The data residing in twitter or any social media is mostly unstructured in nature and hence NLP has a pivotal role in structuring the unstructured data. At the same time the dynamics behind the topic under discussion and the context of discussion still remain a black box. This in turn reduces the efficiency of opinion mining and the accuracy of sentiment analysis and prediction. It is highly difficult for any sentimental analysis model to understand the external factors that may have an influence on the discussions that happen over twitter. These external factors have a direct bearing on the discussions and in turn impact the sentiment of people discussing about a particular topic. Another important aspect that is found wanting is the need for a quick search solution to spot the essential words that covers the mood and sentiment of the people discussions over twitter.

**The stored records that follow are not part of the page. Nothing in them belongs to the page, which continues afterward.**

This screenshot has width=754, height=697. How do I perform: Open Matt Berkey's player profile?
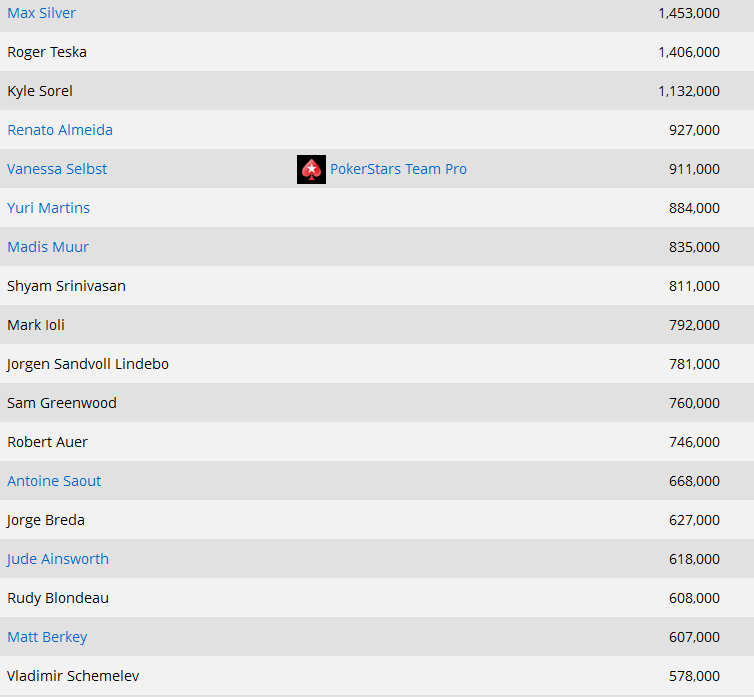(47, 637)
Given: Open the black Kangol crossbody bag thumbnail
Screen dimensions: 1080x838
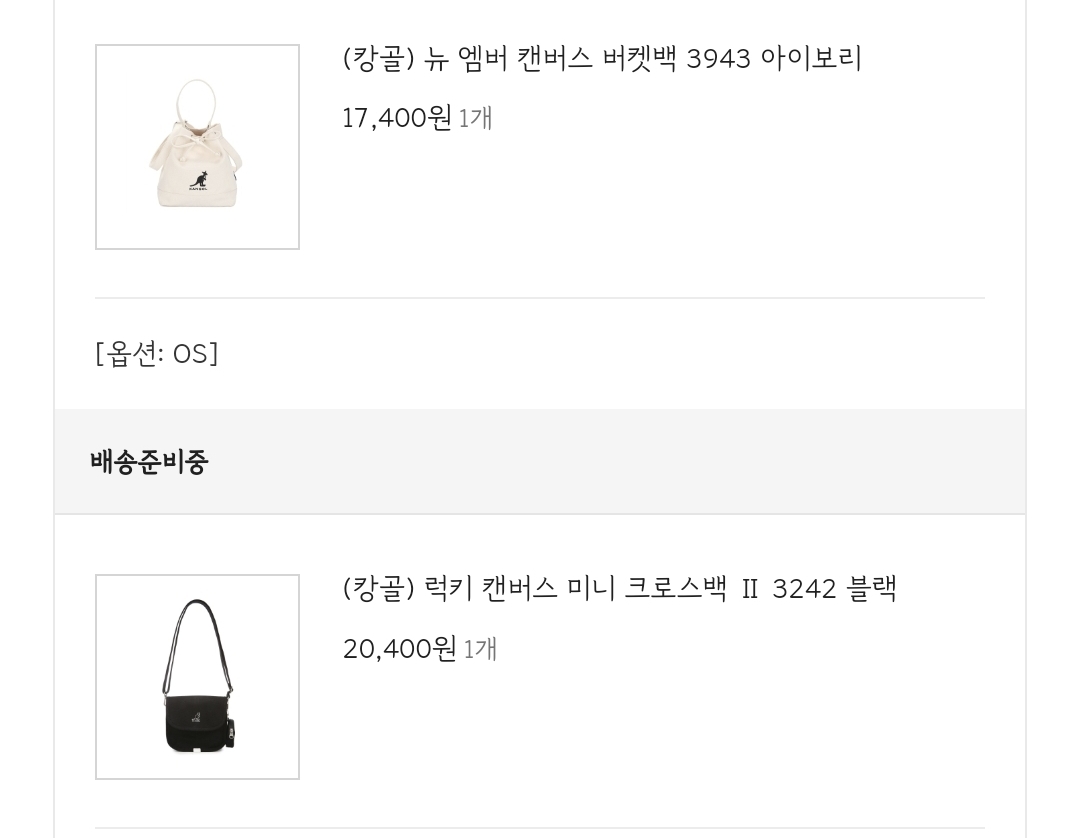Looking at the screenshot, I should (x=197, y=677).
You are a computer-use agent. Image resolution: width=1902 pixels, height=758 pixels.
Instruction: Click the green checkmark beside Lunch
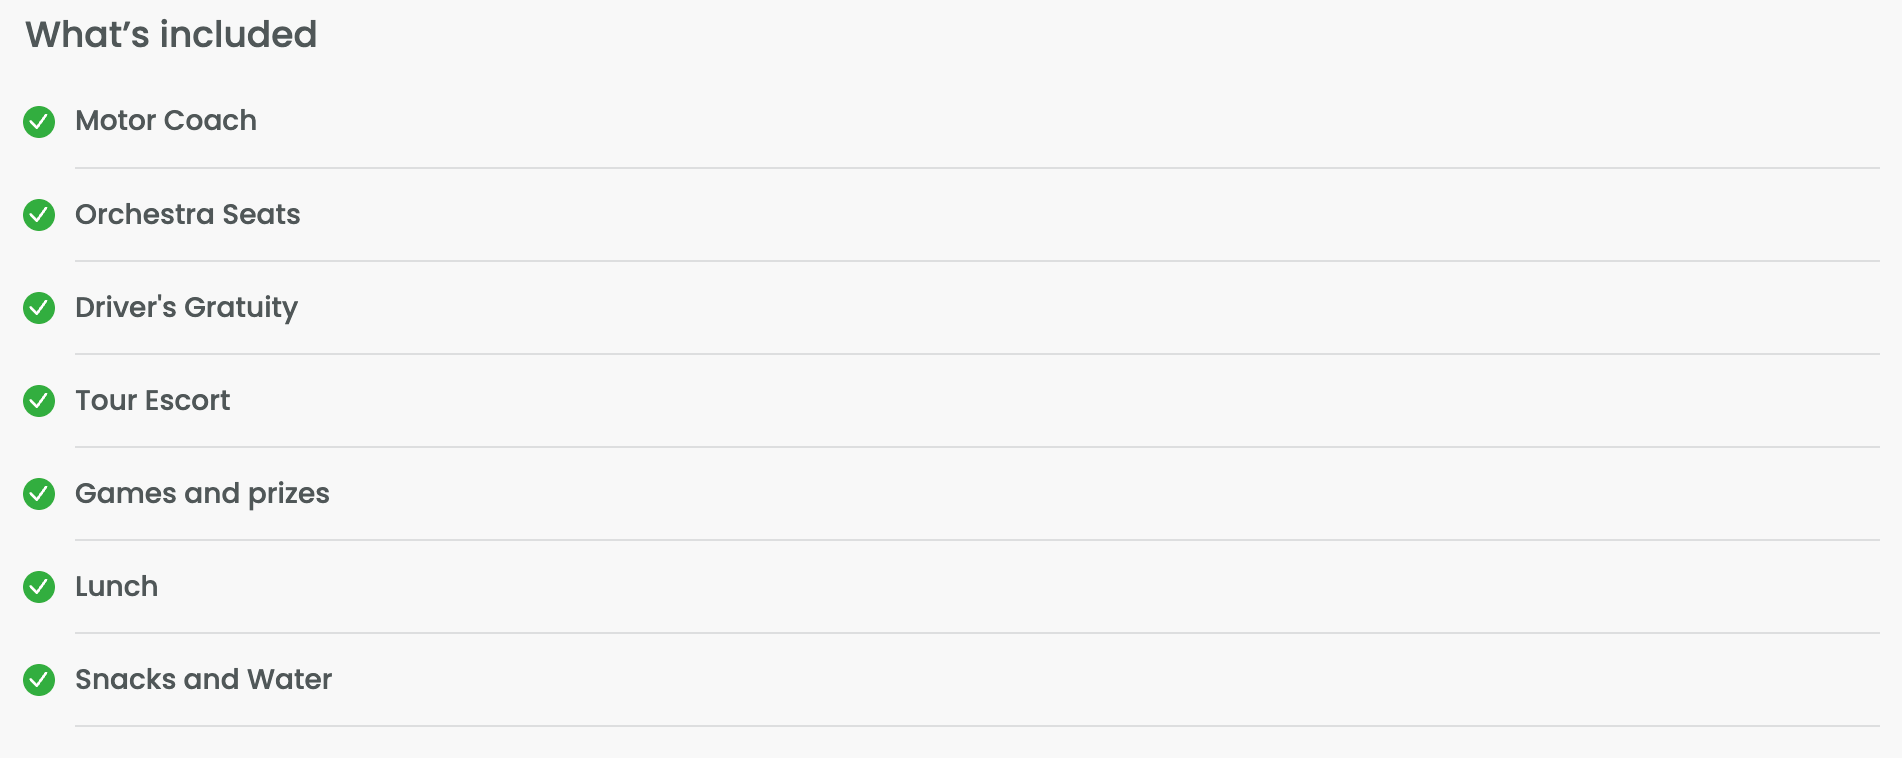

Since human sentiment is multidimensional in nature, a simple binary support vector machine may not provide a right classification when it comes to opinion mining. Hence the proposed approach is motivated towards using a machine learning based regression model to accommodate the different types of sentiments that can be extracted from the twitter data. This in turn promotes using more classes which means that the classification accuracy is not compromised. Since there are five pivotal features namely—Manufacturing date (MFD), Manufacturing price (MRP), discounts and offers, quality ratings and suggestions or reviews that will be used to define customer shopping experience in a shop, regression based collaborative recommendation has been chosen to be the best classifier for this system. Also, it is imperative that the searching speed has a pivotal role in determining the overall efficiency of the opinion mining system. Using a high-end machine learning classifier such as regression based collaborative recommendation system ensures that the overall accuracy of the decision making is always high while classifying the customer’s shopping experience from the shop perspective. Quantum computing refers to the phenomena which uses quantum mechanism such as entanglement and superposition to illustrate computing. Computers used for analysing computation is known as quantum computers. It uses quantum circuits for quantum analysis, circuits are on the basis of quantum bit. There exists two methods to implement physically which refers as quantum computer known digital and analog. Analog methods utilise various sections such as simulation and annealing quantum. Digital quantum computes the logic gates for evaluating, whereas both methods uses bits for computing.

This paper integrates the collaborative filtering and product-product similarity method for designing the new recommendation system. Various types of recommendation systems are illustrated in Fig. 1. The collaborative filtering method applied for predicting the best shops and the product-product similarity method applied for predicting the best product. Both the products and the shops are predicted based on the highest ratings given by the customer.

Fig. 1

Recommendation systems

Recommendation system

A recommender system is one of the information retrieval system which uses filtering method where it finds the requirement by analysing and comparing the score/rank/ rating of a product/item given by the customer. Then it predicts the high rating-based product for recommend to the new customers. This recommendation system makes the shops and shopper happy in terms of selling and buying. This recommendation system recommends not only few products or shops, but it used for wide range of products and shops added into its recommendation list. A recommendation system mainly used in various concerns like movies, videos, music, news, websites, clothes, Twitter pages, hotels, restaurants, travels, tourist places and etc. Most of the major enterprises are using recommendation system to elaborate their business, enrich customer experience.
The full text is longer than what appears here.